What type of reaction are you hoping to elicit in the viewer?

I don’t know. I think all art is open to interpretation. At the end of the day any artist wants the viewer to look past the surface. There are some good little underlying stories and threads woven throughout this exhibit. But if people don’t see that, that’s fine, too. At least I hope they enjoy looking at some nice pictures.

Can you explain your infatuation with “North”? How about the “great American need to head for the frontier”? I’m especially interested in what you describe as your desire to “point your wheels toward the horizon.”

There is something about that need to hop in the car and drive, and drive until you can’t anymore. That you can sit in your car with a cooler in your trunk, eat a sandwich and just watch the Porcupine caribou herd is amazing, but also criminal. It’s that dichotomy which drives me. There’s so much romanticism wrapped up in getting all the way to the end of the road, and you finally make it there, and it’s oil fields. There’s also incredible wilderness, but the only reason you’re there in the first place is development of that wilderness. There’s something to reconcile in that.

So much of this project was about photography, just photography, this great history of photographers making photographs of the frontier and my contribution to that dialogue. With photography, I also feel this need to keep going and going, getting better and better, more polished, and I think that parallels the need to drive and drive and keep going until you get to the last road. Then you get to the end of that. And then what? I don’t know. That’s what I’m trying to find out.

Any other thoughts on having an exhibit at the Alaska State Museum?

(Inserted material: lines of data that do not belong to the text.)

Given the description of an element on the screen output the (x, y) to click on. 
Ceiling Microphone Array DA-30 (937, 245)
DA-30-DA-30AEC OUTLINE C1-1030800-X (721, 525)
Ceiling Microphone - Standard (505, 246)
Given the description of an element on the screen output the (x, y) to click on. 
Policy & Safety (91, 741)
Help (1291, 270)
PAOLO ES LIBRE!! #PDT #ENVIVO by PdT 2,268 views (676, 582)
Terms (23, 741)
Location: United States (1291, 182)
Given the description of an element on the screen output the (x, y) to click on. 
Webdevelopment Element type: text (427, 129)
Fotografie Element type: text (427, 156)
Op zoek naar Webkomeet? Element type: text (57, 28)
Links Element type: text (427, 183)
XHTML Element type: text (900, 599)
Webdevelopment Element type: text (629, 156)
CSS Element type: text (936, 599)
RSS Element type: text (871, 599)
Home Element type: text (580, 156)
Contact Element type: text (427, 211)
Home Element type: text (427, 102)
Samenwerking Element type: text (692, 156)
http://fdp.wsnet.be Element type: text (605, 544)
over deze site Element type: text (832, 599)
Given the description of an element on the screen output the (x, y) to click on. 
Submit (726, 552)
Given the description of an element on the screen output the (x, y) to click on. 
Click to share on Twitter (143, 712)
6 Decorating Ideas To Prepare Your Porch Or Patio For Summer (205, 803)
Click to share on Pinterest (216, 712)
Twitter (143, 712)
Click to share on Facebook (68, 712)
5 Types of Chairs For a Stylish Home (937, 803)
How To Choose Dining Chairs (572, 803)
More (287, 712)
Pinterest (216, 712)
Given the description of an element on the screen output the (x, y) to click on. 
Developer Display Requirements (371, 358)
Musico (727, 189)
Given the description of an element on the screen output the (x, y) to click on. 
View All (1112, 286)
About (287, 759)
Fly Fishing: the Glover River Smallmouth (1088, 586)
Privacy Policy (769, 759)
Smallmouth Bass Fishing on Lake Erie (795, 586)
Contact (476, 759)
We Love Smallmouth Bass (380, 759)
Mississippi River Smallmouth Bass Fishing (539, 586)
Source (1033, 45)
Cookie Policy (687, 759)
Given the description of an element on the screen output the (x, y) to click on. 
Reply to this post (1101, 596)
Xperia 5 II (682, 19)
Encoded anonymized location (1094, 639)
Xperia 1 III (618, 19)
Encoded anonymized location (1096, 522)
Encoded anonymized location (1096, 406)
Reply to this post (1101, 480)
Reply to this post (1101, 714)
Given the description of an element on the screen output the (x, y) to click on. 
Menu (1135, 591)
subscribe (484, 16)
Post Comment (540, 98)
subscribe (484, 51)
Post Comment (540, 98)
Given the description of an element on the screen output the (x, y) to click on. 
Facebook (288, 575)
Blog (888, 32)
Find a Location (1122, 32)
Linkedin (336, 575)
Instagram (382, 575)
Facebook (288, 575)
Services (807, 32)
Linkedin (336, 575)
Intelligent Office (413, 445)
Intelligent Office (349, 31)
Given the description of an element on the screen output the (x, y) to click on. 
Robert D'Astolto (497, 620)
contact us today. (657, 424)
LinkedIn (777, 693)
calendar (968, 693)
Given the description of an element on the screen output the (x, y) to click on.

To have an exhibit at the State Museum, located in my home town, is amazing. Until now, I’ve pretty much only shown my work up North. Most of my friends here in Juneau have no context for what I do. They live in the same state, but have never been that far north.

I’d also like to thank the Rasmuson Foundation, the Juneau Humanities Council, and the Connie Boochever Fellowship program, whose generous financial awards helped make "The Last Road North" possible.